TASK REQUIREMENTS:
Rewrite everything from the start of the records down to the line containing "pyautogui.click(x=183, y=1065)" as a two-column CSV with the columns input and output, one row for each record and its answer. Put each value in a single quoted field, replacing line breaks with spaces.

Data listing

========================================

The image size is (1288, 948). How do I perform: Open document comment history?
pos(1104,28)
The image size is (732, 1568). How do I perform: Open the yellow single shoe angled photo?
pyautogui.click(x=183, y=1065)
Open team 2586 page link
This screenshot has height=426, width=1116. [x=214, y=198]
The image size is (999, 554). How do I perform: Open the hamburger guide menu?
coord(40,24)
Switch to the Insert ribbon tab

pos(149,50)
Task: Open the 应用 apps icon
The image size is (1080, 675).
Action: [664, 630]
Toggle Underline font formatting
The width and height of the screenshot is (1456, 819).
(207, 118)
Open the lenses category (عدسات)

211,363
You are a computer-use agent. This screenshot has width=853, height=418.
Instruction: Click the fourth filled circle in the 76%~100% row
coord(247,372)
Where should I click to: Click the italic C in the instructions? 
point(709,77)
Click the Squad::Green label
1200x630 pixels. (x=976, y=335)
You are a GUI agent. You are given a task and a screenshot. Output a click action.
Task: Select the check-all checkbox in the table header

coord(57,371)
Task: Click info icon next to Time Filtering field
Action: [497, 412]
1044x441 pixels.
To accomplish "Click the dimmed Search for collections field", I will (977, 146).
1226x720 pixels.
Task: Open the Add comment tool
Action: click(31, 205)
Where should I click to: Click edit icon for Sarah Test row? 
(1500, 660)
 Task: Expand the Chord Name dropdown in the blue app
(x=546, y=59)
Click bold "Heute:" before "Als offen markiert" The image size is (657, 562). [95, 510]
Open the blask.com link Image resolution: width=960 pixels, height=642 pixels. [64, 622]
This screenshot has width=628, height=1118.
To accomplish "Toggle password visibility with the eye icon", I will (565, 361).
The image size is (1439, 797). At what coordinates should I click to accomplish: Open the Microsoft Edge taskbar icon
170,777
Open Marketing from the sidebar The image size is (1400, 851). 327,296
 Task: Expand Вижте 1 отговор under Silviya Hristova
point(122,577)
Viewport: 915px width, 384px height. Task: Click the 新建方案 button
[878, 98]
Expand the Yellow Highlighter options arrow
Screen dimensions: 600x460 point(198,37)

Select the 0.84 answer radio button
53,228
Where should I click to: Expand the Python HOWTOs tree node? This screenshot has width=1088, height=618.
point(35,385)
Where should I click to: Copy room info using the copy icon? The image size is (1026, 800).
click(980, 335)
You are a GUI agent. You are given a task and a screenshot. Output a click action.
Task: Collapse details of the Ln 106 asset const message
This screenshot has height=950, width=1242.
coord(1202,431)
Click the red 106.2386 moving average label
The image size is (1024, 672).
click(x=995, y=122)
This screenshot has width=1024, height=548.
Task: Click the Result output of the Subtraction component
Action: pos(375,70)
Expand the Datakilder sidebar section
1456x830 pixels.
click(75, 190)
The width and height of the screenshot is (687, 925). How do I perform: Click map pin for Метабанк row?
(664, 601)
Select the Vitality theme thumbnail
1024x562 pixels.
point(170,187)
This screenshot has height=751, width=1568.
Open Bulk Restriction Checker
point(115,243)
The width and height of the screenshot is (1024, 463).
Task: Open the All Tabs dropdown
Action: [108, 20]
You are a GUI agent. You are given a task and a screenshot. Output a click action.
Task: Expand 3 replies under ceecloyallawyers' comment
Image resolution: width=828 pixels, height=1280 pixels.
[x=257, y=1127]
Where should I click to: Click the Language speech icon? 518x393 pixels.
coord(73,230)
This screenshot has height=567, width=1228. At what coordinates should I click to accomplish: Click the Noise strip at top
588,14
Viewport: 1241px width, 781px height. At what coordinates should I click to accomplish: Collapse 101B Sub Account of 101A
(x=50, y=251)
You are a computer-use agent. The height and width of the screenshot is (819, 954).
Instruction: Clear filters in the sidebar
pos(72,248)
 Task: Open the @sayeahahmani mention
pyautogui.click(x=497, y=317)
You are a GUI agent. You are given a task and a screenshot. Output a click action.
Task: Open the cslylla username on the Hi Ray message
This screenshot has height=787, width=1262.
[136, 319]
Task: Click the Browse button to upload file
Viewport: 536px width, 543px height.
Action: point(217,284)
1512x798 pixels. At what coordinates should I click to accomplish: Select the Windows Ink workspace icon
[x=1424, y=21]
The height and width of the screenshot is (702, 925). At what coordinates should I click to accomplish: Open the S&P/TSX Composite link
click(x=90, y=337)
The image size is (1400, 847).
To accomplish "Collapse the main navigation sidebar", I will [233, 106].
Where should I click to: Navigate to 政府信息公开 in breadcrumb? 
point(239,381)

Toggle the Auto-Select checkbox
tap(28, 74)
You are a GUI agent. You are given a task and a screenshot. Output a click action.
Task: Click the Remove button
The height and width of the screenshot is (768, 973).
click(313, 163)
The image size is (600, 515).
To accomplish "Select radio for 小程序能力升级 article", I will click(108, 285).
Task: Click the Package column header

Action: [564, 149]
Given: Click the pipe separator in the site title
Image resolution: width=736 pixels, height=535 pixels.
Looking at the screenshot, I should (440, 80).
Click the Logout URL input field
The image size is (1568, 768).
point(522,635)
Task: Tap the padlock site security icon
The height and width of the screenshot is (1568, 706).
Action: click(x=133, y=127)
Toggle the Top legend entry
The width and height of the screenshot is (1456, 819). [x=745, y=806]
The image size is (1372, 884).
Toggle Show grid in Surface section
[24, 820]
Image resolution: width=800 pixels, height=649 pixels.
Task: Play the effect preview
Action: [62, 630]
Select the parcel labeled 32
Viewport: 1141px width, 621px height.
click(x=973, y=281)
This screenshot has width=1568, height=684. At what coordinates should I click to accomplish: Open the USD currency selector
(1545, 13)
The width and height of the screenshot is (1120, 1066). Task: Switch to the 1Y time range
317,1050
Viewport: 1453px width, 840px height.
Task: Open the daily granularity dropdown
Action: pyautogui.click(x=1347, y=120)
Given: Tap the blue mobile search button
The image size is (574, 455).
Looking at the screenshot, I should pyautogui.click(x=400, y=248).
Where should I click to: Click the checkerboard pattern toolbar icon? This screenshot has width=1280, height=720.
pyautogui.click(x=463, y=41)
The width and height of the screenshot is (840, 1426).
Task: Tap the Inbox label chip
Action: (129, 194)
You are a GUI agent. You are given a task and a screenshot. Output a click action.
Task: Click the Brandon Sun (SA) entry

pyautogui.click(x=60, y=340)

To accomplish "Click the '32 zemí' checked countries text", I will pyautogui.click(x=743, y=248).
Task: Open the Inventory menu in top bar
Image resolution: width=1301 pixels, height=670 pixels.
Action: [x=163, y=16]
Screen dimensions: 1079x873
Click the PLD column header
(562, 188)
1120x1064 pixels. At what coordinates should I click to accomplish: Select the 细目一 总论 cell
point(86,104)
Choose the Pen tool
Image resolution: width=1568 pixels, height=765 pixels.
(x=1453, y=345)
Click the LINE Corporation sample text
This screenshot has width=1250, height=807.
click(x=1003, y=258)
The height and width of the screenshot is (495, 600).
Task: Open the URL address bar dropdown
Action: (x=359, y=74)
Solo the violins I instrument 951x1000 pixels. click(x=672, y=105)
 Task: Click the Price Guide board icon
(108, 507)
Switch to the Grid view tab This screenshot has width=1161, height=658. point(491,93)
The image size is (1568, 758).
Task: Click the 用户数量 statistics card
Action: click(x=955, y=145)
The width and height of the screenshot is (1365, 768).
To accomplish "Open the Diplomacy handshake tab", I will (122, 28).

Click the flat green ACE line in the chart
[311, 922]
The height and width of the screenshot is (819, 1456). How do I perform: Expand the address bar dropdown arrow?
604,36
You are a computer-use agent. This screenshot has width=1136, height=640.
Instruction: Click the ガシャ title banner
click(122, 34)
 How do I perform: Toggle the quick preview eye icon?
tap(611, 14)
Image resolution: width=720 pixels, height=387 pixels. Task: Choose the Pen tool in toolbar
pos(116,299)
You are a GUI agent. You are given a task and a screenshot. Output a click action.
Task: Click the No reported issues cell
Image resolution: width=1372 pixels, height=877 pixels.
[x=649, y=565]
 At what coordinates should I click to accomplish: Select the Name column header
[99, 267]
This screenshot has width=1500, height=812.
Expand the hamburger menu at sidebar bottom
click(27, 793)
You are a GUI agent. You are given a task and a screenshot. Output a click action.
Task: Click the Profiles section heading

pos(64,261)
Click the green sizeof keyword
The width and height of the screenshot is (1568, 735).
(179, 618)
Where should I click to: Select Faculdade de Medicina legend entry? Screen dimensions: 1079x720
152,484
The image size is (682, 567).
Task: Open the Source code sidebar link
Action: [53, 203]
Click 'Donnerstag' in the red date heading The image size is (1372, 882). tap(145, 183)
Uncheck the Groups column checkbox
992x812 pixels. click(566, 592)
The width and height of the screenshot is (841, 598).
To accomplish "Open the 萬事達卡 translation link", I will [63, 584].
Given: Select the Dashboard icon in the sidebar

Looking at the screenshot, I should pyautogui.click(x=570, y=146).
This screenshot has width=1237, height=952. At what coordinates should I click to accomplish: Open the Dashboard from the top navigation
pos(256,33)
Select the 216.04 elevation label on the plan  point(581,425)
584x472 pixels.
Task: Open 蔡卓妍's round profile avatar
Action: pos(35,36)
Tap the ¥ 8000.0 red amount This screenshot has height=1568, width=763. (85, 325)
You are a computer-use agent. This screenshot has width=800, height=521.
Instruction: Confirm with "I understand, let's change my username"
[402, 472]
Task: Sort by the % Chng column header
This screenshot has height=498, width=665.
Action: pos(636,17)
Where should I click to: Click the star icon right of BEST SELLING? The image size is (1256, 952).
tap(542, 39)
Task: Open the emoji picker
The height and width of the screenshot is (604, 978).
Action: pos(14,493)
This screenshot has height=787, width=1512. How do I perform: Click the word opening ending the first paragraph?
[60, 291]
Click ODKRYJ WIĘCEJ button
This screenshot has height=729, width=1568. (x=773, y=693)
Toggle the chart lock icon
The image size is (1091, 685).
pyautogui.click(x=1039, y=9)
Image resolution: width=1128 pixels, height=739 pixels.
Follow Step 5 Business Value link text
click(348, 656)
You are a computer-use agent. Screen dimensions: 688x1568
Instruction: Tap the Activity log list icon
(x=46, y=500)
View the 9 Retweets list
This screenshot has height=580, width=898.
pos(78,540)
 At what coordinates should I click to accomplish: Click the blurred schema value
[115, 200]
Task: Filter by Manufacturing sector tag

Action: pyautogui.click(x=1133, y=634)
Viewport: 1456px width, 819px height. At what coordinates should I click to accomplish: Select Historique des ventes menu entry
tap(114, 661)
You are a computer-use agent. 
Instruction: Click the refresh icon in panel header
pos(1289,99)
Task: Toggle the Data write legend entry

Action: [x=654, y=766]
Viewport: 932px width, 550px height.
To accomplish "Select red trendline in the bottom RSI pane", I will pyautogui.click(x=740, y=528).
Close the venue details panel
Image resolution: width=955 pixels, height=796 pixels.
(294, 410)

========================================

SOLUTION FOR THIS TASK:
input,output
"The image size is (1288, 948). How do I perform: Open document comment history?","pos(1104,28)"
"The image size is (732, 1568). How do I perform: Open the yellow single shoe angled photo?","pyautogui.click(x=183, y=1065)"